# [DOCUMENT SEGMENT]

** Start **

The city of Lubbock, Texas, has just passed an ordinance making it a sanctuary city for the unborn and the twenty-sixth U.S. city to outlaw abortion. The ordinance was passed in large part thanks to the efforts of local churches.
“LIFE WINS! Lubbock, Texas is officially the largest Sanctuary City for the Unborn in the United States!” said Project Destiny Lubbock, a political action committee (PAC), in a Facebook post celebrating the passing of the ordinance.
“The Church of Jesus Christ banded together, stepped up to their role, their God-given role, and said we’re not going to let babies be killed in our city,” Jim Baxa of West Texas for Life told the Lubbock Avalanche-Journal. “All these churches banded together. There were 200 churches in the City of Lubbock, working together to stand up for life. It’s excellent.”
After Lubbock city council members unanimously rejected the ordinance last fall, an initiating committee collected enough voter signatures to hold a special election for it. Local churches played a significant role in the efforts to collect enough signatures to bring the ordinance to a vote. On Saturday, May 1, 21,400 people voted in favor of the ordinance and 12,860 voted against it.
Mayor Dan Pope said in a statement that city council members will canvass the votes on May 11 and that the ordinance could become effective by June 1. But despite this apparent win for the unborn, some—including at least one staunch pro-life advocate—have concerns that the ordinance will ultimately be ineffective and will come at a high cost to taxpayers.

** End **

# [INFORMATION SUPPLIED]
** Start **

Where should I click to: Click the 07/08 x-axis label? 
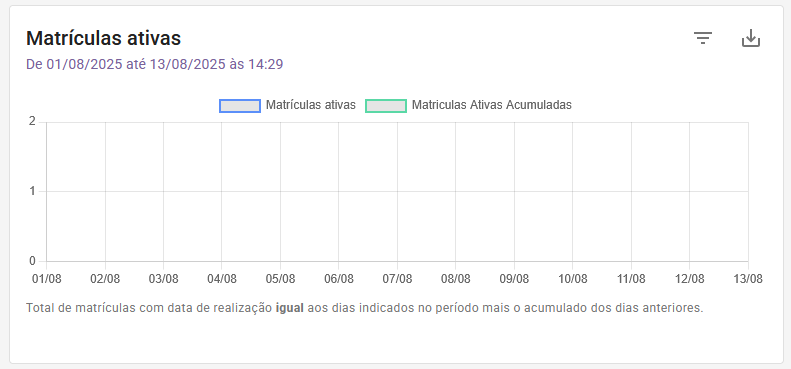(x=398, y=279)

** End **

# [REQUIRED ACTIONS]
[1] Transcribe word for word the part of the article on Lubbock's abortion ordinance that opens with the words containing "After Lubbock city" and closes with "cost to taxpayers.".
[2] According to the article on Lubbock's abortion ordinance, how many people voted in favor of the ordinance on May 1?

# [WRITTEN RESPONSES]
[1]
After Lubbock city council members unanimously rejected the ordinance last fall, an initiating committee collected enough voter signatures to hold a special election for it. Local churches played a significant role in the efforts to collect enough signatures to bring the ordinance to a vote. On Saturday, May 1, 21,400 people voted in favor of the ordinance and 12,860 voted against it.
Mayor Dan Pope said in a statement that city council members will canvass the votes on May 11 and that the ordinance could become effective by June 1. But despite this apparent win for the unborn, some—including at least one staunch pro-life advocate—have concerns that the ordinance will ultimately be ineffective and will come at a high cost to taxpayers.

[2] 21,400 people voted in favor of the ordinance.